═════ THE RECORDS ═════
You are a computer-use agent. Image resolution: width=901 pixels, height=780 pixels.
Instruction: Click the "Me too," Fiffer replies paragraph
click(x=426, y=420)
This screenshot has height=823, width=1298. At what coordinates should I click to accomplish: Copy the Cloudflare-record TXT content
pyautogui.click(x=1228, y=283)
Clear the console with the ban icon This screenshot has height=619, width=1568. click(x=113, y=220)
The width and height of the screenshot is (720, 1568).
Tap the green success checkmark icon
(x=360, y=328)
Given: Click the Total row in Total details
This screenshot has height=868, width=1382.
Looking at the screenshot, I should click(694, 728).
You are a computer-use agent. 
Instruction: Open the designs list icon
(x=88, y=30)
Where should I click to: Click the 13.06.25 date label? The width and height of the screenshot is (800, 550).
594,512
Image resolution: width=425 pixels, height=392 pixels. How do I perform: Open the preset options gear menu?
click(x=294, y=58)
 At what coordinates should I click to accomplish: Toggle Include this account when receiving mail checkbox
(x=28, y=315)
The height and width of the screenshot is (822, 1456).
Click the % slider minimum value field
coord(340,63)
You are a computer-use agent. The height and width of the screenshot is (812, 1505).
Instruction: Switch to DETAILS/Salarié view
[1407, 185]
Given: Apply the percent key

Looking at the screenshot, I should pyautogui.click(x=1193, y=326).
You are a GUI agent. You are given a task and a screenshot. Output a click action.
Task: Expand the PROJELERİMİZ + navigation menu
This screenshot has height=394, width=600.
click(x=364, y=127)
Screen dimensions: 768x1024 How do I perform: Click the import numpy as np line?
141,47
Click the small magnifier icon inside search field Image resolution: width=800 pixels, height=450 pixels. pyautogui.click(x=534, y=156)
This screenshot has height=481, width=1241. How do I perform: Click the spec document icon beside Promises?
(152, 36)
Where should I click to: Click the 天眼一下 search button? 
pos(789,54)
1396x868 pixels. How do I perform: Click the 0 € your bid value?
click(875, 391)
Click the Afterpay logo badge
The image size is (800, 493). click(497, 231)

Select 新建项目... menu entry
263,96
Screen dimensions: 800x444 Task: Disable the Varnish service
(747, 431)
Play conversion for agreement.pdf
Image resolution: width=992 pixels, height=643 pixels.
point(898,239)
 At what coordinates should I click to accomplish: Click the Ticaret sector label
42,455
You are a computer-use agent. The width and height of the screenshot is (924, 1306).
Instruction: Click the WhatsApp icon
═════
= WHAT IS EXPECTED =
Reproduce each line from the data that has "agent" in it.

= RESPONSE BELOW =
You are a computer-use agent. Image resolution: width=901 pixels, height=780 pixels.
You are a computer-use agent. 
You are a computer-use agent. The height and width of the screenshot is (812, 1505).
You are a GUI agent. You are given a task and a screenshot. Output a click action.
You are a computer-use agent. The width and height of the screenshot is (924, 1306).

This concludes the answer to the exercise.